2013-05-04 13:24:33 by Tom:

qntm.org/?primer goes to qntm.org/primer.

2013-05-04 14:48:16 by Calvin:

Is it normal to add an arbitrary query string... and expect... the same resource? Yes, although such is extremely poor design.

Is... current behaviour... technically correct? Yes. However, current design suggests second case should also work.

What are the pros and cons of... redirection... instead...?
Pros: Robust front-end.
Cons: Encourages poor practices, referer should suffice.

2013-05-05 20:11:10 by Veky:

301 vs 200 is reasonable discussion (and my subjective view is it really should be 200, but I understand the 301 arguments - you can even use 405 if you really want to punish/teach people:)), but the 404 crowd is factually wrong in an important detail.

Resource exists. In http://qntm.org/tax?param=value, resource _is not_ identified by /tax?param=value. Resource is identified by /tax. The ?= syntax is not just some convention among some web developers (or, it is a convention in same way HTTP itself is). Things are specified quite precisely in the standard.

Let's see somewhat analogous example, free of form parameters. What will server do if you GET http://qntm.org/tax#bla? (Sam, try to answer without checking first.;) What is the resource?
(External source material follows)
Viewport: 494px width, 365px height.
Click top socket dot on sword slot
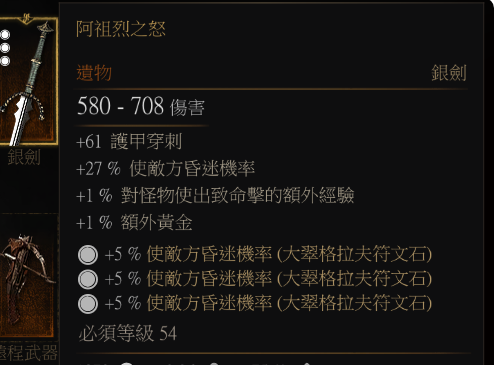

What is the fragment and what is done with it if it is not recognized?

I think it is perfectly clear now. HTH,

2013-05-06 14:35:13 by onapthanh:

[onaprsc.com.vn]-I tried to visit this page from feedly, clicked on the title link I hadn't noticed this issue before, which is unaltered. So if they are claiming to have fixed it, the correction is only partial, but there is a way for feedly users to still access your content without having to reformat the URL by hand. I think that people go around appending query strings to URLs are going it wrong. And so, we have what to do about it. There is nothing wrong with giving a 404 in cases where a page doesn't exist. However, to be friendly to your users, having these non-existent pages redirect to the correct page (301) is the best thing to do. Simply ignoring the query string, without redirecting can lead to all sorts of hassle later@ http://onaprsc.com.vn

2013-05-06 17:32:52 by speising:

^^ interesting kind of spambot :/

2013-05-07 07:32:28 by Veky:

Yeah, it even knows the square root of minus one. :-D

2013-05-07 14:45:31 by Michael:

I just want to comment on Veky's incorrect comment. Vecky says:
"In http://qntm.org/tax?param=value, resource _is not_ identified by /tax?param=value. Resource is identified by /tax."
The query string is an integral part of identifying the resource. People (e.g. Feedly) who append query strings to URLs should not be surprised if it breaks the website.

The fragment (everything after a hash #) is not, and is never passed back to the server (in the ordinary scheme of things, AJAX has complicated matters slightly).

2013-05-08 06:07:47 by Kochier:

Just putting in my two cents, I would ignore everything after the ? if you don't use it, it makes it easier for users, perhaps a quick re-direct to one of your url friendly pages, but they should still get where they want to go. Also I think it's a little rude to edit your url like that, never know how a website handles those kinds of things.

2013-05-08 22:09:19 by slucidi:

The change seems to be working well. I'm sure this will make things easier for some of your readers-via-rss.

2013-06-05 19:10:22 by Psycho:

One thing I've noticed: there's now a black bar at the top of the website. Is that intentional? It seems rather out-of-place in an otherwise homogeneously coloured website.
1920x1080, 64-bit Chrome, Windows 7.

2013-06-05 21:07:03 by qntm:

Turn your ad blocker off.

2013-06-07 05:41:34 by Psycho:

Ah. Thank-you.
So I know how stupid to feel, was that previously mentioned?

2013-06-07 05:43:31 by Psycho:

Wait. How long have you had ads? I don't remember them being there before I saw the black line, and that was relatively recently.

2013-07-01 02:02:37 by OvermindDL:

Bit late, but relevant: http://www.mattcutts.com/blog/rel-canonical-html-head/

Why does the name not allow numbers, there are real names with numbers in them (experienced in my own job).